_EXERCISE PROMPT_: What lines of the data below hold the string "Settembre"? Copy each one.

_MATERIAL TO PROCESS_:
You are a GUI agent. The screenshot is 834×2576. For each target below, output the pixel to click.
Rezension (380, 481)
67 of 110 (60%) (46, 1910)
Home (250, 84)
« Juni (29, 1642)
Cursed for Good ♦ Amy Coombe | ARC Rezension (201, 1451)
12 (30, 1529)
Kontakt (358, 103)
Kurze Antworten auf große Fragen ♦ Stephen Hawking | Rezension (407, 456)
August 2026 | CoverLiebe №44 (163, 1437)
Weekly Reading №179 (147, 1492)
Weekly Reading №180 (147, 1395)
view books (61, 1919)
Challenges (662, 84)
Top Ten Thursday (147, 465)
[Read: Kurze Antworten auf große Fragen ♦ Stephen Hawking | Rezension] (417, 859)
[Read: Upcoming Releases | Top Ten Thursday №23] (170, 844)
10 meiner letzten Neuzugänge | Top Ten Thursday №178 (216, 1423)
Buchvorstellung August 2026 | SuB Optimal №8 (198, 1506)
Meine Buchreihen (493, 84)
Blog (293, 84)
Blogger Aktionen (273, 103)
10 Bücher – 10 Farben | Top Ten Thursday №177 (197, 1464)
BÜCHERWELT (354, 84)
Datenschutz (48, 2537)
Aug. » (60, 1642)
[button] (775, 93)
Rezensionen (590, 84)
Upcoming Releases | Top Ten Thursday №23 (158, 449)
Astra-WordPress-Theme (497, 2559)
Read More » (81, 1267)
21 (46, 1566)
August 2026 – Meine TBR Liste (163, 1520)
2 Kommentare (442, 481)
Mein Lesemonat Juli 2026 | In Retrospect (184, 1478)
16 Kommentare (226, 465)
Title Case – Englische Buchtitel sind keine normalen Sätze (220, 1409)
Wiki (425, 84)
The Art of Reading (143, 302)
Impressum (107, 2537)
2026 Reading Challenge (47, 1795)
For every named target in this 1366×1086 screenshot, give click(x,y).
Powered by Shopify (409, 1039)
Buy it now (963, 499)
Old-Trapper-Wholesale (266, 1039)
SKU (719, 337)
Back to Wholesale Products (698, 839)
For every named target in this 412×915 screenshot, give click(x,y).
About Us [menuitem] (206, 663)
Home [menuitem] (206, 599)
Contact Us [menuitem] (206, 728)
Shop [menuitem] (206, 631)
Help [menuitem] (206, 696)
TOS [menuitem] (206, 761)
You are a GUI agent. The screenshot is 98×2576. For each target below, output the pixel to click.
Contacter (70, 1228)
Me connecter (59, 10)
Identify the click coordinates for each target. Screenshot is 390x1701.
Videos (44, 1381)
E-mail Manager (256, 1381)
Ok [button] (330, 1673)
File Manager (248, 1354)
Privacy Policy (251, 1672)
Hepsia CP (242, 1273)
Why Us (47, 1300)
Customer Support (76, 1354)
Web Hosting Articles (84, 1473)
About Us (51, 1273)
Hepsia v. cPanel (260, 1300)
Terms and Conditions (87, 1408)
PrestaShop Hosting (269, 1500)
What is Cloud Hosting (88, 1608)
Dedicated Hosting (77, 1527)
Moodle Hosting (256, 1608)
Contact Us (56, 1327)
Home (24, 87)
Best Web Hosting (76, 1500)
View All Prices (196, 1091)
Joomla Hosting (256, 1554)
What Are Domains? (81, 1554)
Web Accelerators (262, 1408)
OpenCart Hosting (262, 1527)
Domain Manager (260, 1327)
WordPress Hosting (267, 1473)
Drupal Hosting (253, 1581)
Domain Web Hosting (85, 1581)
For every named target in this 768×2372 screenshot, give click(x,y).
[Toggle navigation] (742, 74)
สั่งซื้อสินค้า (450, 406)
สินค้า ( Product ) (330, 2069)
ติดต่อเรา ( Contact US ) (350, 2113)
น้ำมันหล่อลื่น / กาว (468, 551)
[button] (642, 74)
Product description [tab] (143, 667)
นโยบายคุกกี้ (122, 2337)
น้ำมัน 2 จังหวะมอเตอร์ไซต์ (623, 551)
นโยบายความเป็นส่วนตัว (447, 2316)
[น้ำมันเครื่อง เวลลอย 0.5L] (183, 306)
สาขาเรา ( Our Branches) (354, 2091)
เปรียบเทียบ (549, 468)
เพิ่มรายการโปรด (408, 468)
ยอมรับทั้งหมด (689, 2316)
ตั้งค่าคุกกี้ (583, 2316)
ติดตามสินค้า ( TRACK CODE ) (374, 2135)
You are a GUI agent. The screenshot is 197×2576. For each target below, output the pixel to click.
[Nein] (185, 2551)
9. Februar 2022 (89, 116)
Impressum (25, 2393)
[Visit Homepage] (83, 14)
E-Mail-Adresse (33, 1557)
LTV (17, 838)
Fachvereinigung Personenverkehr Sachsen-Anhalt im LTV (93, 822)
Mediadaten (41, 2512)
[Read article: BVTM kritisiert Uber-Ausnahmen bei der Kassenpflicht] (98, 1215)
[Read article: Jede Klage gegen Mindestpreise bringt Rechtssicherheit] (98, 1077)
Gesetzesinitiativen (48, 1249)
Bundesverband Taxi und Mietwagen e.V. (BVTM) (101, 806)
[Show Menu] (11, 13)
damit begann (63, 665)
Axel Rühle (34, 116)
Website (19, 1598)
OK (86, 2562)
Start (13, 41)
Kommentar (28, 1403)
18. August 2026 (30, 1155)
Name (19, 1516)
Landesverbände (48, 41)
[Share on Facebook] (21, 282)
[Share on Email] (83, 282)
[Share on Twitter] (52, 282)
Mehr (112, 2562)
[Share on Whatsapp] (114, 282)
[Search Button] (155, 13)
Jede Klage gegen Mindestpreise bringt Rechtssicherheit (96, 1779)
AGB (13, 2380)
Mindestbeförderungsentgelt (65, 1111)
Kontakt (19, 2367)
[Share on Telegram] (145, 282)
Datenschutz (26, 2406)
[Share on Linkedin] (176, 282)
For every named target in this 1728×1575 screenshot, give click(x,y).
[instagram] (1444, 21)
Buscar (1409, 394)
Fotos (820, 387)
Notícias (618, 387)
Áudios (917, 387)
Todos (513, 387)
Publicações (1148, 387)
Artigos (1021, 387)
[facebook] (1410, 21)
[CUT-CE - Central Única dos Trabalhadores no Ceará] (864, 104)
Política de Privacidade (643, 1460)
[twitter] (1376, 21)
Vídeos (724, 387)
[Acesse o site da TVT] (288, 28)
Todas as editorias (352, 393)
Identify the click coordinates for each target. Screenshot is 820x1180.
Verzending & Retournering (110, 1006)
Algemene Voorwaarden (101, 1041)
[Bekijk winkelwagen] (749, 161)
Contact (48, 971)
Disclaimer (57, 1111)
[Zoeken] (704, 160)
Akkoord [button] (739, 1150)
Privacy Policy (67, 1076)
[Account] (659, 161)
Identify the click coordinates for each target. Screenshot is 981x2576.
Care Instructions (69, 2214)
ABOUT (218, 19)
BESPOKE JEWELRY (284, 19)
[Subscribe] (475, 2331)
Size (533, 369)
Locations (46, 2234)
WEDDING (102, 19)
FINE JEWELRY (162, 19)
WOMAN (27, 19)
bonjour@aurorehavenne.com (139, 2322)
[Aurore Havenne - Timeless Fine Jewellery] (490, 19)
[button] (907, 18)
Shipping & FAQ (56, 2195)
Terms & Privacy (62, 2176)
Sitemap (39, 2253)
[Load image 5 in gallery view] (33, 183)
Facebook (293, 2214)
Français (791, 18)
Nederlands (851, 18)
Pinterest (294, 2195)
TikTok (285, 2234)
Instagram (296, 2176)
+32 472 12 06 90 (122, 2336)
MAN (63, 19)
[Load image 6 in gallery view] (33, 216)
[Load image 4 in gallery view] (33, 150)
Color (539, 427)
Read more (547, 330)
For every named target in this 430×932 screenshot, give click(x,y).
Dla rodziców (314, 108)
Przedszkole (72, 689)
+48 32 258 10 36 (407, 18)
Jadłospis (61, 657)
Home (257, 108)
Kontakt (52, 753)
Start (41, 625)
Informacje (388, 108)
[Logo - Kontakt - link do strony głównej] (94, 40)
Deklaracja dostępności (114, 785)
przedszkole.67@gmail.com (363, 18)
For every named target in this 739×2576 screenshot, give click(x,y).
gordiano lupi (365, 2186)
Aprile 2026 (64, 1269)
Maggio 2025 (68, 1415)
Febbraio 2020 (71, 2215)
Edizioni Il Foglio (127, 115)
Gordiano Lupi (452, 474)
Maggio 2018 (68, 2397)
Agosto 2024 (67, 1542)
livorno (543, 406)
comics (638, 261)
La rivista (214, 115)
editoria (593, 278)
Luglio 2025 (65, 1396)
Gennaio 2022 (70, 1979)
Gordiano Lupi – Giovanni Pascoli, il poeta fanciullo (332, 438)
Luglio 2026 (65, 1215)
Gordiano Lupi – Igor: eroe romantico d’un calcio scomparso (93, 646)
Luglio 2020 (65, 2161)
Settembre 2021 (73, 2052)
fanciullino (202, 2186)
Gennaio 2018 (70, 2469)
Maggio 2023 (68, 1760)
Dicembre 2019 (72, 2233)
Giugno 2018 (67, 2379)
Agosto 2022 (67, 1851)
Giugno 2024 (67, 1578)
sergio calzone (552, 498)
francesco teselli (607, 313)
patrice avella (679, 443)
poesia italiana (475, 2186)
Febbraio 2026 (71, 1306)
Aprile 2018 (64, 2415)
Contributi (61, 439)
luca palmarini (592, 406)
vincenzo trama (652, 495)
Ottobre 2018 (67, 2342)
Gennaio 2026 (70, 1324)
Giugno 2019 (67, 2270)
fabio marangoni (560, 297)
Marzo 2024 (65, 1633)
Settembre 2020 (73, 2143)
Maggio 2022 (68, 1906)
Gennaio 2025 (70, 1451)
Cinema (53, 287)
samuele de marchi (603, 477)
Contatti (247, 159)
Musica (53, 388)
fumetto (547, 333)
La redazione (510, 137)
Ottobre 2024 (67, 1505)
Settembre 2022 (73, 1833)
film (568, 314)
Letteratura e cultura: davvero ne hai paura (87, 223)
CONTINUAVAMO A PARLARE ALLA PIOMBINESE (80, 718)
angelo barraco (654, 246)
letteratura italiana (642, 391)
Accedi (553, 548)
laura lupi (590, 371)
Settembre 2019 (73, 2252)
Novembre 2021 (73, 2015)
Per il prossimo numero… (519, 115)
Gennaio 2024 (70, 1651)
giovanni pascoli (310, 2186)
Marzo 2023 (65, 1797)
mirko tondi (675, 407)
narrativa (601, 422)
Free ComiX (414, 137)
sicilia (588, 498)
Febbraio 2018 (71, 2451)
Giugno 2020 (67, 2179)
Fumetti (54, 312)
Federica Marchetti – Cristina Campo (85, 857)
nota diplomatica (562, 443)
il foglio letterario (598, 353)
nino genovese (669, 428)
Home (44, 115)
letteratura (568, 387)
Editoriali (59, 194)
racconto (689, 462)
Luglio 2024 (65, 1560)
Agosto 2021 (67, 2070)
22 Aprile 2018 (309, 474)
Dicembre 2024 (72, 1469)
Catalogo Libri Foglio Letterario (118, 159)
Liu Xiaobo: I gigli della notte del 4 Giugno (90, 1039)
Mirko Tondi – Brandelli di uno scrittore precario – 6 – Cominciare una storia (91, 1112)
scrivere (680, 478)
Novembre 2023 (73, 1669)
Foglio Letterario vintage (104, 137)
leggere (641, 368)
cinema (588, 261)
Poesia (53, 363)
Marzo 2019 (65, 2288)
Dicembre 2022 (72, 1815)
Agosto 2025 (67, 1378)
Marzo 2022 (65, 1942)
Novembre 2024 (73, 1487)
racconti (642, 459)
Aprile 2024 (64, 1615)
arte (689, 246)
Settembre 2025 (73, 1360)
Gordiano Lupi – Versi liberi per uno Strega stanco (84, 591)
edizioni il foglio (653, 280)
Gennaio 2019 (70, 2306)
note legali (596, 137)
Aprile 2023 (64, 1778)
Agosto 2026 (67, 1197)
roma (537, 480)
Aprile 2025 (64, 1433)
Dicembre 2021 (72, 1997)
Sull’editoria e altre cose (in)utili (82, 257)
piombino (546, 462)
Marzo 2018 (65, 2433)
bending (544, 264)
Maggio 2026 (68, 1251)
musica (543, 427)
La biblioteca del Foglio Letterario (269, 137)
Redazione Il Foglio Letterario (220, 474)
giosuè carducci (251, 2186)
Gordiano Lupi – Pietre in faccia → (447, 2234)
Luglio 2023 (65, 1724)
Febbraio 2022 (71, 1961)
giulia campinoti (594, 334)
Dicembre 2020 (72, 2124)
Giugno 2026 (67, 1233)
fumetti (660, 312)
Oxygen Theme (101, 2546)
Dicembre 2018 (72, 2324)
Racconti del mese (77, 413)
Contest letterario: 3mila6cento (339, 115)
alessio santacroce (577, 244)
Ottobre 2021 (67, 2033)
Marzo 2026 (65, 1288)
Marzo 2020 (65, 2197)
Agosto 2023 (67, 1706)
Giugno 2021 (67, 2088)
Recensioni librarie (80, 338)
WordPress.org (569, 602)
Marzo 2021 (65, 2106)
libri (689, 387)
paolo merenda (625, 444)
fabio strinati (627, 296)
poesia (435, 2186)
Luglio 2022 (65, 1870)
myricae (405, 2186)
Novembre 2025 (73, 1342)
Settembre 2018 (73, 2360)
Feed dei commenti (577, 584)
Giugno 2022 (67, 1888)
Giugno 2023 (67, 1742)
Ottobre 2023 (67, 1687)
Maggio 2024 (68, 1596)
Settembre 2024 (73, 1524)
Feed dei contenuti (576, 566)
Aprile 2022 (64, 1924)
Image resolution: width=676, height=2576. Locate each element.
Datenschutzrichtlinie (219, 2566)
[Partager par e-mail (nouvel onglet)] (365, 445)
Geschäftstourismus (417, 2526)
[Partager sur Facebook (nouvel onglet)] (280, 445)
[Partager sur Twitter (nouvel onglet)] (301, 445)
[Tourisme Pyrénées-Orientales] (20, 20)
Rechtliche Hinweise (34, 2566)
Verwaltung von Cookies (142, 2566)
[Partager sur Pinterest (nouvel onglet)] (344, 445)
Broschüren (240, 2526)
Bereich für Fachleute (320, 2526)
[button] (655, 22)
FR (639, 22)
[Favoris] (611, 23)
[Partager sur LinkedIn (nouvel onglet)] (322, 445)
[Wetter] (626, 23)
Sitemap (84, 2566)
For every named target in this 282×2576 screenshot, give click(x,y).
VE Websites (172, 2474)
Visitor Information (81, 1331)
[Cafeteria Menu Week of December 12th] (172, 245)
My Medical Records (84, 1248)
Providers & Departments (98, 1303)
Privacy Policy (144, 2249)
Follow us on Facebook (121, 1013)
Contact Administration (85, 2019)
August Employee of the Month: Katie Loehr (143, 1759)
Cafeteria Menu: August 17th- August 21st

_RESPONSE AREA_:
Settembre 2021 (73, 2052)
Settembre 2020 (73, 2143)
Settembre 2022 (73, 1833)
Settembre 2019 (73, 2252)
Settembre 2025 (73, 1360)
Settembre 2018 (73, 2360)
Settembre 2024 (73, 1524)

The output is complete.